Tak berapa lama angkot riuh dengan cerita yang sambung menyambung. Ada satu hal yang menarik perhatian saya. Rata-rata mereka membawa bawaan yang sama, tas kerja dan karung kecil berisi beras. Dari cerita yang saya tangkap rupanya hari ini ada pedagang beras yang berjualan di pabrik. Membungkus beras dalam karung kecil dengan berat sekitar sepuluh kilogram. Naluri ibu-ibu yang saya miliki langsung bertanya, berapa harga beras tersebut. Ternyata memang selisih lima ratus rupiah per kilogram dari harga pasar. Jika lima ratus rupiah dikalikan sepuluh berarti mereka berhemat lima ribu rupiah, jumlah yang sangat berarti bagi seorang ibu. Jangankan lima ribu, selisih lima ratus rupiah pun akan dikejar jika sudah berbelanja ke pasar. Menimbang, menawar, membandingkan adalah hobi perempuan. Meski saya sering miris, mereka begitu semangat menawar saat berbelanja di pasar tradisional. Padahal selisih harga dan laba pedagang kecil yang berjualan di pasar tak seberapa. Sementara anomali mereka tunjukkan saat berbelanja di pasar modern. Tak ada tawar menawar, rela membayar berapapun meski harga barang sering tak masuk akal.
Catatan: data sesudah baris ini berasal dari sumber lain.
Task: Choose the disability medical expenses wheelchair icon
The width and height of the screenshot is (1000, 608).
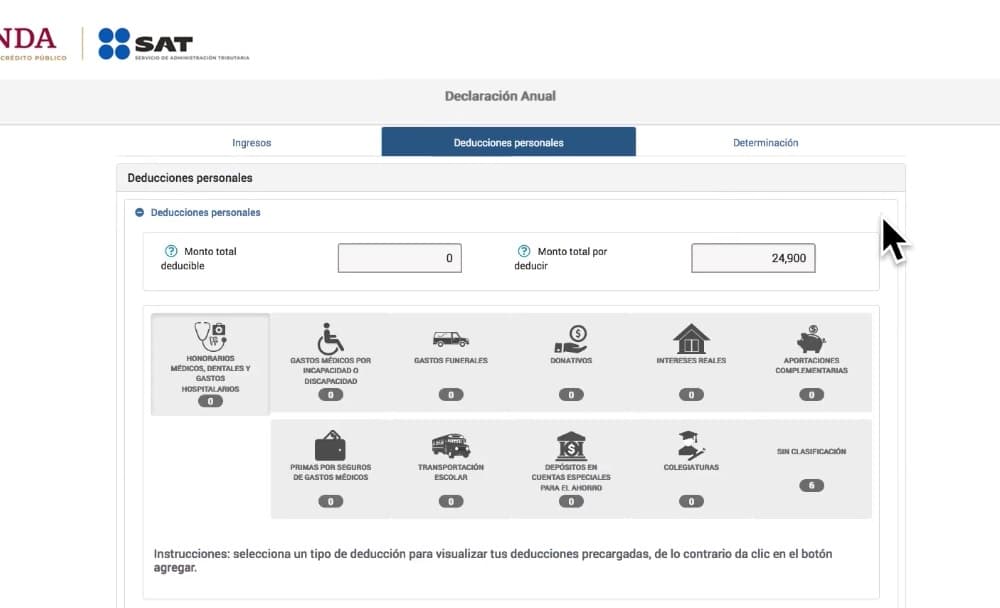Action: [330, 338]
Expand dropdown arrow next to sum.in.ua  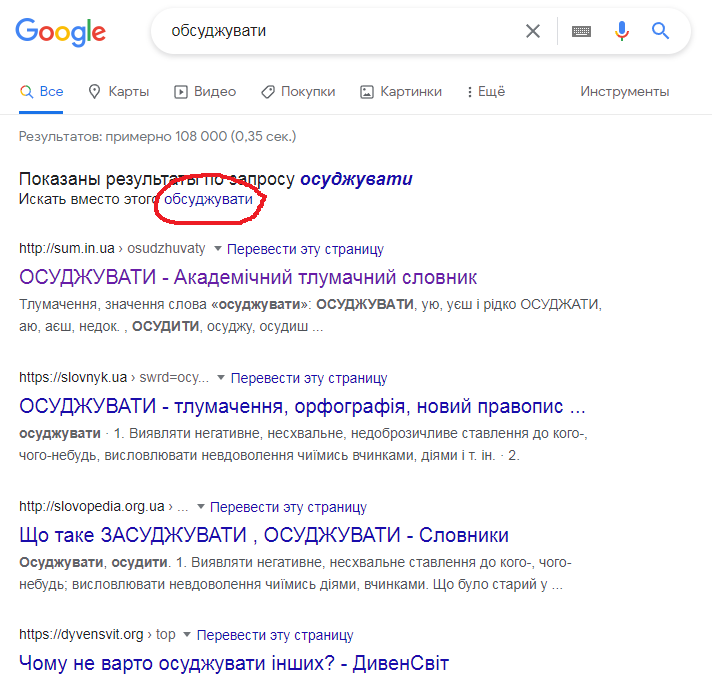click(218, 248)
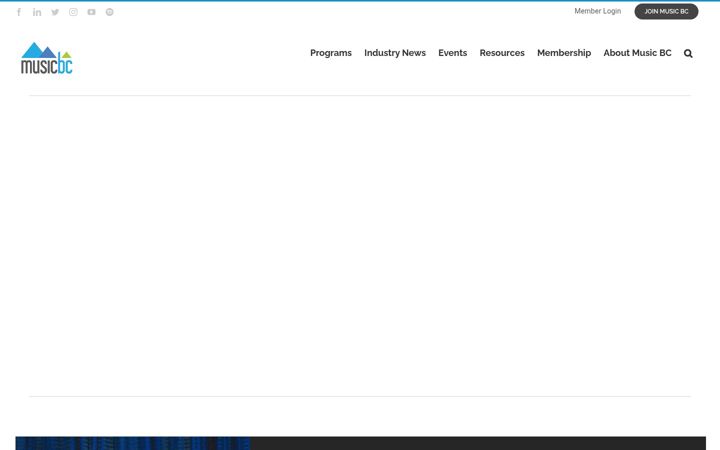Image resolution: width=720 pixels, height=450 pixels.
Task: Expand the About Music BC menu
Action: click(x=637, y=53)
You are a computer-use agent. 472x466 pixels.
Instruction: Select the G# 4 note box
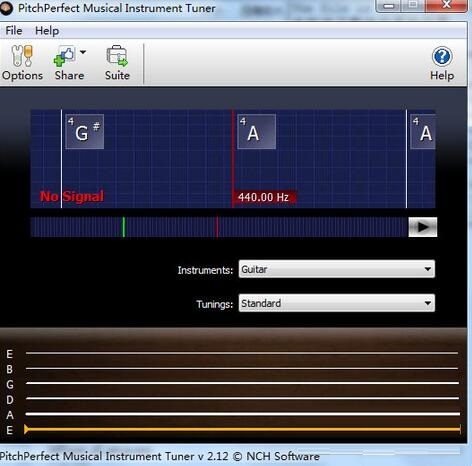coord(85,132)
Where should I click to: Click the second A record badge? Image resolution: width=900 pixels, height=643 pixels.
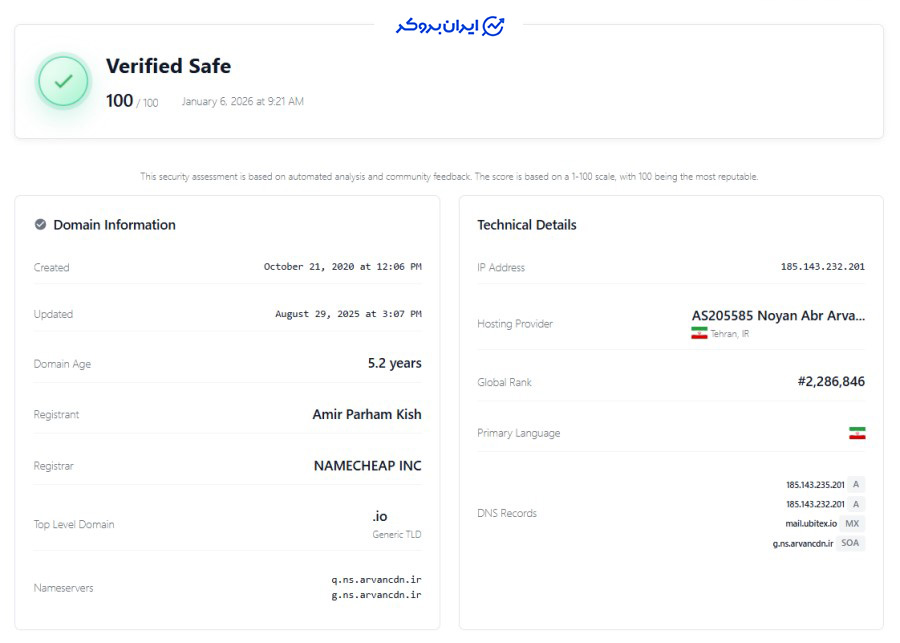pyautogui.click(x=856, y=504)
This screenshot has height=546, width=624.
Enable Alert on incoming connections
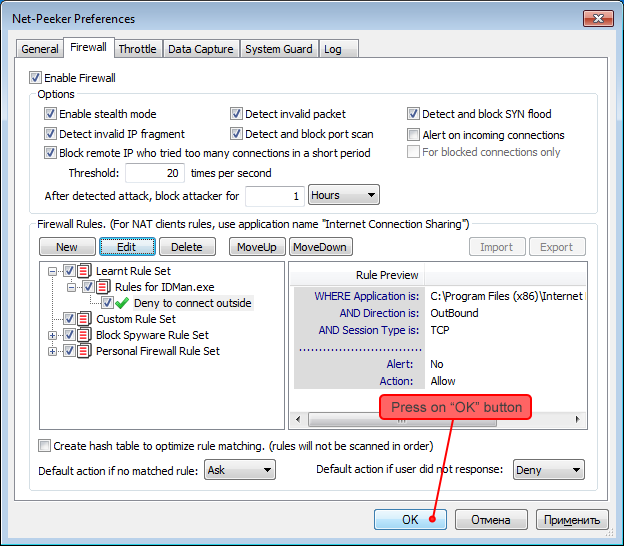pyautogui.click(x=414, y=135)
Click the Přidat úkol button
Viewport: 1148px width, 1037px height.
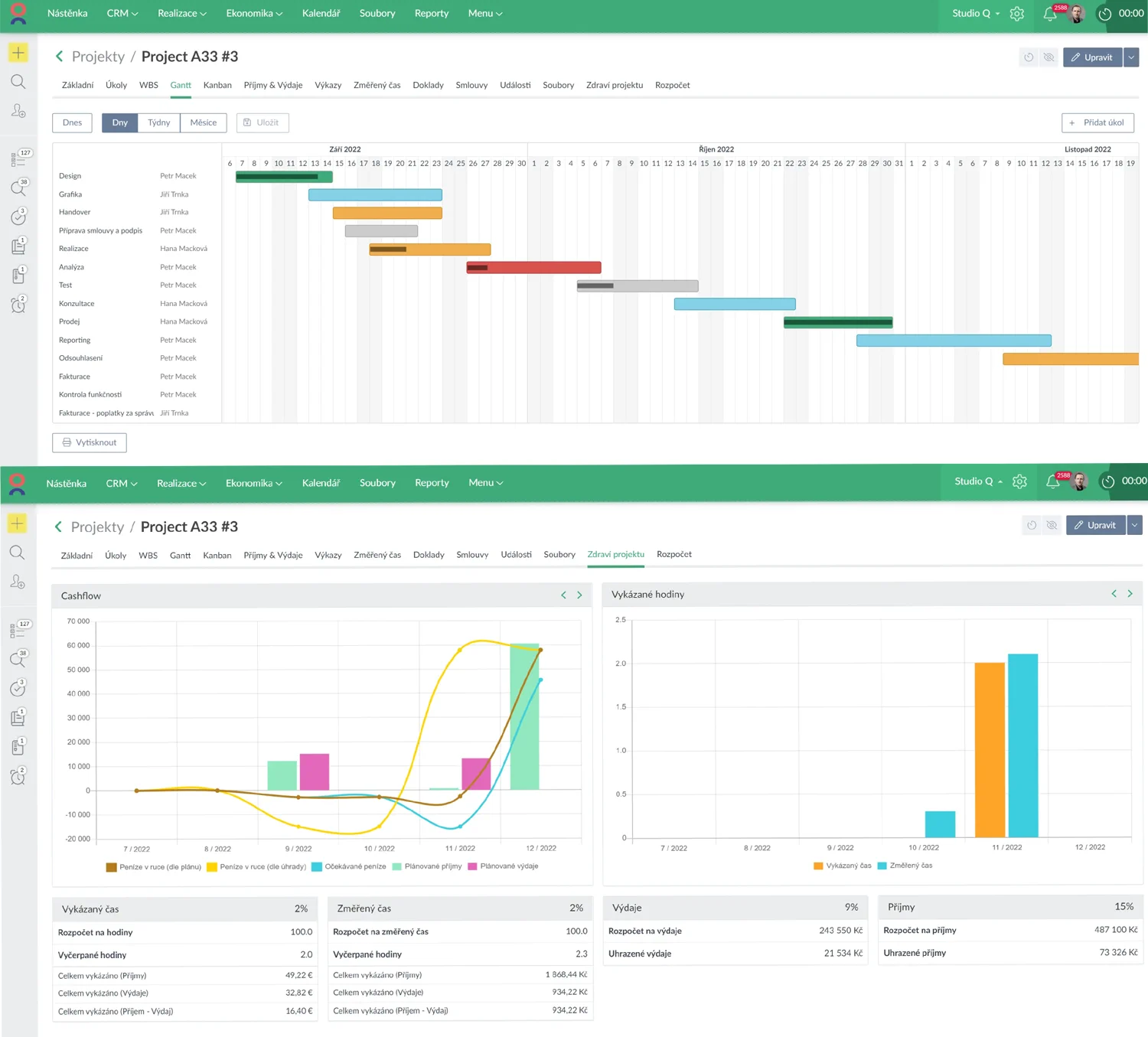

Kembali bercerita tentang beras, ada satu benang merah yang saya tarik dari obrolan penumpang siang tadi. Harga beras yang terus melambung membuat ibu-ibu nelangsa.
” Piye tho Iki, wis ganti presiden beras kok isih larang?”
” Saiki iso tuku beras wis Alhamdulillah. Penting Ning omah Ono Sego, lawuh sak-sak’e Ra masalah.”
Dari obrolan beras, berlanjut obrolan tentang pergantian presiden dan Pemilihan Kepala Daerah yang akan berlangsung sebentar lagi di Kota Salatiga. Pergantian pemimpin selalu menjadi harapan baru, tak terkecuali bagi emak-emak zaman sekarang yang sudah melek politik. Mereka berharap setelah sepuluh tahun dipimpin Pak Mulyono, ada perubahan yang cukup bisa dirasakan. Namun di sisi lain emak-emak juga sangsi, mengingat penerus kepemimpinan saat ini adalah putra mahkota Pak Mulyono alias Mas Samsul. Sudah sepantasnya Indonesia sebagai negara besar dipimpin oleh sosok yang matang dalam segala hal. Memiliki kompetensi, kepemimpinan, pendidikan, dan yang paling penting memiliki karakter kepribadian yang baik. Ketidakadilan yang dipertontonkan penguasa saat ini terlihat saat dengan mudah membukakan jalan bagi putra mahkota untuk mengikuti Pilpres, sementara jutaan rakyat usia produktif dengan kompetensi yang jauh lebih tinggi sulit mencari kerja. Entah terbentur persyaratan atau karena tidak memiliki jalur ordal. Emak-emak mengeluh sudah berjuang menyekolahkan anak sampai jenjang sarjana, dengan biaya pendidikan atau UKT yang semakin mahal. Ternyata ketika anak mereka lulus tidak sesuai harapan. Salah seorang ibu bercerita tentang anaknya yang lulus sebagai sarjana pendidikan. Berharap hidup layak dengan memilih profesi sebagai guru. Akan tetapi setelah mengetahui gaji guru honorer, mereka mengelus dada.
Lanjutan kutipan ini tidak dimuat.